- Problem description -
Quote the commuter bicycle thread word for word, from "Ask HN: Commuter" down to "about your favorites.".

- Document section -

Ask HN: Commuter Bicycle for City? - deftturtle
I have very little experience with bikes. I’m looking for a city bike to use on a 12 mile commute one-way, totaling 110 miles per week, with some hills but nothing off-road. Safety and reliability are top concerns.<p>Finally: should I get an electric-assist, or stick with an analog bike? I am very interested in electric bikes but don’t know anything about what they’re like to ride long term.<p>Thanks for any suggestions! Hoping to hear about your favorites.
======
ljsocal
Good on you for both your intention to commute by bike as well as your
thoughtful consideration of what bike. I commuted for four years a ride very
similar to what you are faced with. Mine was 11 miles each way pretty flat
though. I used a somewhat uncommon Bridgetown X-03 hardtail bike which they
referred to as a commuter bike when I bought it and I still like it for that.

Stored items from a collection

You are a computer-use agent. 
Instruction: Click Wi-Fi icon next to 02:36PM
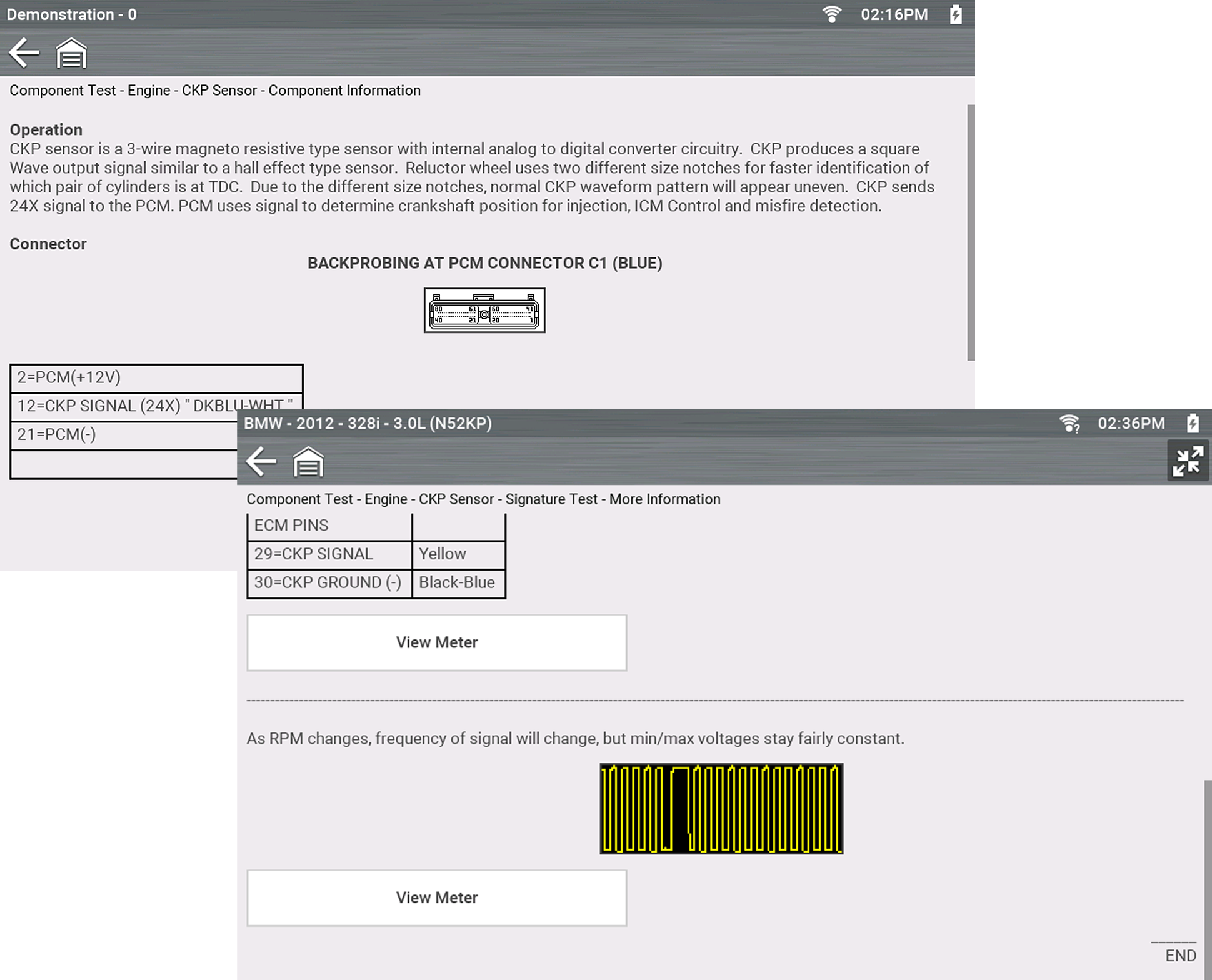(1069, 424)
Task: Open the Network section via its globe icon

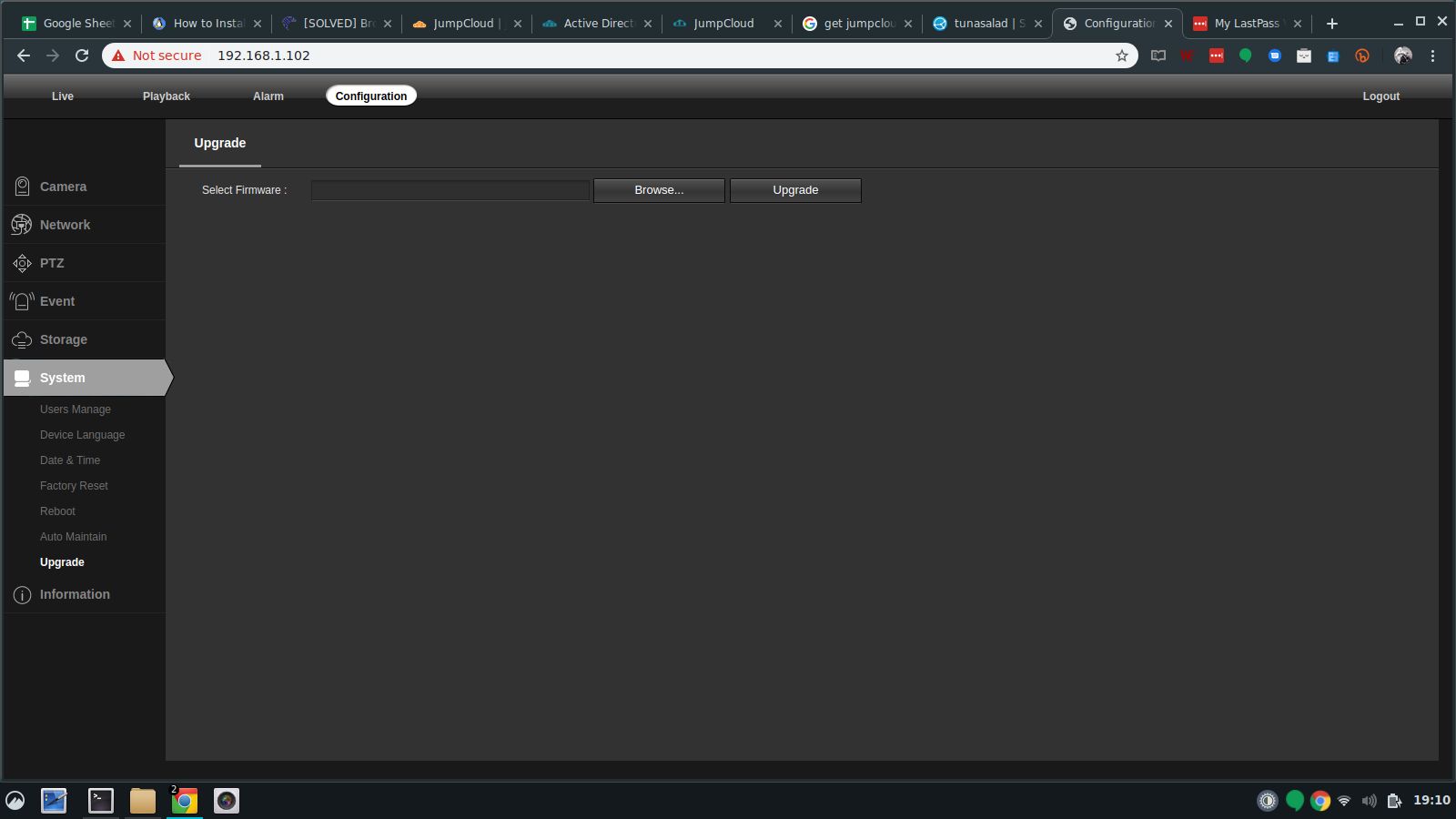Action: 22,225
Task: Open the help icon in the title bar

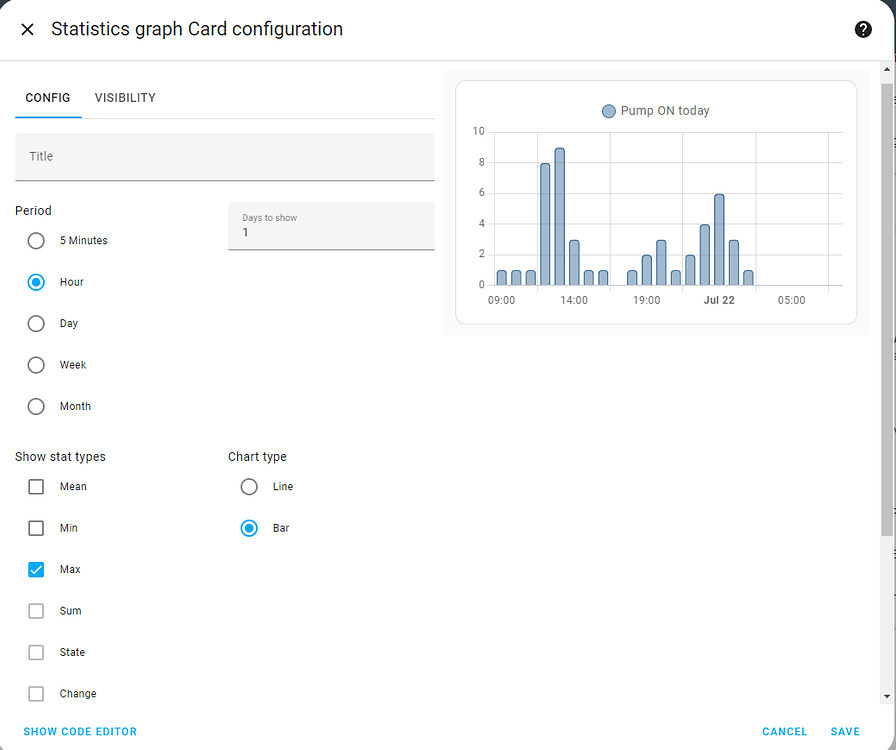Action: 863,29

- Expected answer -
Ask HN: Commuter Bicycle for City? - deftturtle
I have very little experience with bikes. I’m looking for a city bike to use on a 12 mile commute one-way, totaling 110 miles per week, with some hills but nothing off-road. Safety and reliability are top concerns.<p>Finally: should I get an electric-assist, or stick with an analog bike? I am very interested in electric bikes but don’t know anything about what they’re like to ride long term.<p>Thanks for any suggestions! Hoping to hear about your favorites.